HOW TO COMPLETE THIS TASK: Below is a listing. Copy each line of it that holds the word "agent".

EXERCISE DATA:
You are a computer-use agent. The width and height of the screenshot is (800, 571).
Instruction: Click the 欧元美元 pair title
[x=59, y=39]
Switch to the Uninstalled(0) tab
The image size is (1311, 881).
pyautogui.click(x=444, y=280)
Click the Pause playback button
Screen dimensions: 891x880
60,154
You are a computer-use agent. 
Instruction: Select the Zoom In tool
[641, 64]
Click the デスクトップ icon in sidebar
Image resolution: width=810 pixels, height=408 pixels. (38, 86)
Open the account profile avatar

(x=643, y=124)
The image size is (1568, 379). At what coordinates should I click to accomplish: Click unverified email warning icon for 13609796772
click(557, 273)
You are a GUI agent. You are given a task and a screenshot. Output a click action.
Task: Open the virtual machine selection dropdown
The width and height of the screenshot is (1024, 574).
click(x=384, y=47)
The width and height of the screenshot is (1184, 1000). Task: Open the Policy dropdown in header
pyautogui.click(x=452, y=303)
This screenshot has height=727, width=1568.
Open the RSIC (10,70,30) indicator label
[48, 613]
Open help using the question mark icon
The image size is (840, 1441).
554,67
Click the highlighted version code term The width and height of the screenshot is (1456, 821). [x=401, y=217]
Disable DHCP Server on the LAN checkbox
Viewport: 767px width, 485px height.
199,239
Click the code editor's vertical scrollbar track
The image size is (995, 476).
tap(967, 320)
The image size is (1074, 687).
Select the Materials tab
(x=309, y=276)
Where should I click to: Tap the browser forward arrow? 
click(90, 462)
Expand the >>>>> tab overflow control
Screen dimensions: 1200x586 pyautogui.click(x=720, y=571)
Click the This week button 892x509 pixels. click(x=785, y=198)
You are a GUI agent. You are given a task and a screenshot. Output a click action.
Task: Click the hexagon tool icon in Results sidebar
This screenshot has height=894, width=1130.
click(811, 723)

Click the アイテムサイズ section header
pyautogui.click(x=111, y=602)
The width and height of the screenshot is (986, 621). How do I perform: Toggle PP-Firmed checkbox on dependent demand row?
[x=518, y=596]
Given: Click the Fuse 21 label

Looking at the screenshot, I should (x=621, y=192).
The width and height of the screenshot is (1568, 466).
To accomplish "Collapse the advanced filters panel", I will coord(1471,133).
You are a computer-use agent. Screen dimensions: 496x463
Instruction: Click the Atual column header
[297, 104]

WRITTEN REPLY:
You are a computer-use agent. The width and height of the screenshot is (800, 571).
You are a computer-use agent. 
You are a GUI agent. You are given a task and a screenshot. Output a click action.
You are a GUI agent. You are given a task and a screenshot. Output a click action.
You are a computer-use agent. Screen dimensions: 496x463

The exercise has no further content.